Bradley Merrill Thompson, Member of the Firm in the Health Care & Life Sciences practice, in the firm’s Washington, DC, office, was quoted RAPS Regulatory Focus, in “Industry Group Petitions FDA to Withdraw CDS Guidance,” by Ferdous Al-Faruque.

Following is an excerpt:

The Clinical Decision Support (CDS) Coalition has asked the US Food and Drug Administration (FDA) to withdraw its recent final guidance on CDS software, claiming that it oversteps the agency’s statutory authority and violates federal law. The group also said the policy would harm patients by dissuading innovation in the CDS software sector.
 
In September 2022, the FDA published a final guidance on CDS software, several years after releasing the draft document for consultation. In it, the agency raised concerns that physicians and other health care providers may become too reliant on such CDS products, even if such software is not meant to be the primary source of decision-making.
 
In particular, the agency said it plans to regulate products where there is a concern for "automation bias” that may lead to medical errors of commission, where providers follow incorrect advice, or omission, where they fail to act because they’re not prompted to do so.
 
While the CDS Coalition and other stakeholders have voiced their objection to FDA’s decision to regulate products that may lead to automation bias, on 6 February, the group filed a petition requesting the agency withdraw the document.

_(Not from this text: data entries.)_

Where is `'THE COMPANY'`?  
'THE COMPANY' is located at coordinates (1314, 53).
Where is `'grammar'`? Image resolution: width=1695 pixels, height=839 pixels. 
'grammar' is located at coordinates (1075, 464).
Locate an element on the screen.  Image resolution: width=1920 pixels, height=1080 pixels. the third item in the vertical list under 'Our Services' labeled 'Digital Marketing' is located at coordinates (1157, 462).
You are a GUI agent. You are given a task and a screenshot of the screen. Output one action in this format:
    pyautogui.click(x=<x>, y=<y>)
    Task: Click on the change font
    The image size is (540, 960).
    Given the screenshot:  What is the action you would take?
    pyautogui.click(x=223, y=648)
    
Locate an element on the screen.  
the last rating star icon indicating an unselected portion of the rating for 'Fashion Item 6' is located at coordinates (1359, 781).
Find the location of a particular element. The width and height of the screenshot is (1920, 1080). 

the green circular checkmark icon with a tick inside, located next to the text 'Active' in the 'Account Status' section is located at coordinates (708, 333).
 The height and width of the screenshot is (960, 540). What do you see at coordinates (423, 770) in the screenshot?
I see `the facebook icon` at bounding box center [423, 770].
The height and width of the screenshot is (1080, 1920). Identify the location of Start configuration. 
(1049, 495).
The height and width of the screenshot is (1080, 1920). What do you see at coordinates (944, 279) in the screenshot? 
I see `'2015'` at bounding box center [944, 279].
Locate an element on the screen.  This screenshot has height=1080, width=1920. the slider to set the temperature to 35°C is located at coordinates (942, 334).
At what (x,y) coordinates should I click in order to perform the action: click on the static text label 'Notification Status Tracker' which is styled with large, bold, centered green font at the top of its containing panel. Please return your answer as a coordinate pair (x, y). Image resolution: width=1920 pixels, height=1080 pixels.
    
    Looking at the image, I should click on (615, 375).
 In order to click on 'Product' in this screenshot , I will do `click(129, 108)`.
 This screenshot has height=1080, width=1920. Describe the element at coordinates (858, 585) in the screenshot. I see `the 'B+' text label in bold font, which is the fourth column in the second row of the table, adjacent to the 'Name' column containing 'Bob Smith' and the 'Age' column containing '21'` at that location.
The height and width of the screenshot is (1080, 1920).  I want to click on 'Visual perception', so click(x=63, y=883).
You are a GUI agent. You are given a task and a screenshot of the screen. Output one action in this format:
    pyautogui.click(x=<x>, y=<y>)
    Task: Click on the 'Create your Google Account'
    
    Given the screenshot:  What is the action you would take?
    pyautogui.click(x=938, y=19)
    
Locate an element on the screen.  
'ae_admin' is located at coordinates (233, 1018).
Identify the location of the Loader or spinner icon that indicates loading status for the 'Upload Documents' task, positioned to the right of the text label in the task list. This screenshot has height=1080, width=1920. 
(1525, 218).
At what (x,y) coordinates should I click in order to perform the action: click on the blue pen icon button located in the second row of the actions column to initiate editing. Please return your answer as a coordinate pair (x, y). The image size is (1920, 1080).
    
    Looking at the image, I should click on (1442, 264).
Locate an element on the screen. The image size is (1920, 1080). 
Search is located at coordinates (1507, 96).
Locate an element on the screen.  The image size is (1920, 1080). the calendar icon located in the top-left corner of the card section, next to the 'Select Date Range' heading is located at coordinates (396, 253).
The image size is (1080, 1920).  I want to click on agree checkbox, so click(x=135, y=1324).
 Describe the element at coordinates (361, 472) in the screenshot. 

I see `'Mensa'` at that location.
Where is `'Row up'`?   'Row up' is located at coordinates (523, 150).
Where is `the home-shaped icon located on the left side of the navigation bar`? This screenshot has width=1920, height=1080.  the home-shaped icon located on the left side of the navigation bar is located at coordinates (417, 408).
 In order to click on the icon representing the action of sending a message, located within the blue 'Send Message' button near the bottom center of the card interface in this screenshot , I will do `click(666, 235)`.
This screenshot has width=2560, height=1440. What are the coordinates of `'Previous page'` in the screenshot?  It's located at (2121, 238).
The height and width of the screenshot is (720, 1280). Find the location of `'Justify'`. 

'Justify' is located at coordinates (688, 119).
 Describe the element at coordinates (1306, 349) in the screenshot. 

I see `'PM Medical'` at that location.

In the petition, the CDS Coalition argues that the guidance not only attempts to regulate clinical practice, which is outside FDA’s authority, but also violates the 21st Century Cures Act, which sets limits on FDA’s authority to regulate certain CDS software functionality.
 
Bradley Merrill Thompson, attorney at Epstein Becker Green and the CDS Coalition’s general counsel, told Focus that the guidance puts companies in jeopardy because they must decide whether they should follow the guidance or what's stated in the 21st Century Cures Act. He said the petition gives companies legal cover and allows them to say they are acting in good faith by following their interpretation of the law.
 
“FDA is harming, not helping, public health by dissuading innovators from evolving CDS software for the betterment of the public and imposing arbitrary rules on technology development that do not serve their intended purpose,” the CDS Coalition stated in the petition.

The coalition was formed in 2012 after FDA held a 2011 public workshop to start the process of developing the CDS guidance. The group has given input to FDA on how it should regulate CDS software within the confines of the agency’s statutory authority. The group argues that FDA should exclude CDS software from regulation as a medical device if it is “suitably transparent” in allowing physicians to see how it developed a clinical recommendation.
 
“The rationale for that policy approach was the need to articulate the dividing line between FDA jurisdiction and the practice of medicine overseen by state boards of medicine,” said the CDS Coalition. “If the software was transparent such that the users could reach their own conclusions without reliance on the software, any error the users make is properly within the jurisdiction of the state regulators overseeing the practice of medicine.”
 
The CDS Coalition notes that FDA declined their recommendations on the guidance, which led it to take their case to congressional lawmakers to limit the agency’s regulatory oversight of CDS software. Their efforts ultimately led to language in the 21st Century Cures Act that excluded regulating CDS software that was not intended to acquire, process or analyze a medical image or a signal from an in vitro diagnostic device or a pattern or signal from a signal acquisition system or for the purpose of displaying, analyzing or printing medical information about a patient or other medical information.

They also argue the text of the law excluded FDA from regulating software meant to support or provide recommendations to physicians about preventing, diagnosing or treating a disease. Furthermore, they said FDA is meant to exclude products that are transparent and allow physicians to see how the software came to its decision.
 
The CDS Coalition said in their petition that FDA is trying to do an “end run around” the 21st Century Cures Act by giving itself additional authority in the final guidance. Thompson said the petition sets the stage for the agency to sit down with stakeholders and directly hear from them about their grievances.
 
"Our plan is to have a dialogue with the FDA focused and organized around the citizen petition but we plan to engage in a dialogue if they'll talk to us and express our concerns,” Thompson said. “We don't just disagree philosophically with the agency, we think they're legally wrong.”
 
Thompson declined to comment on next moves if FDA were to reject their demands.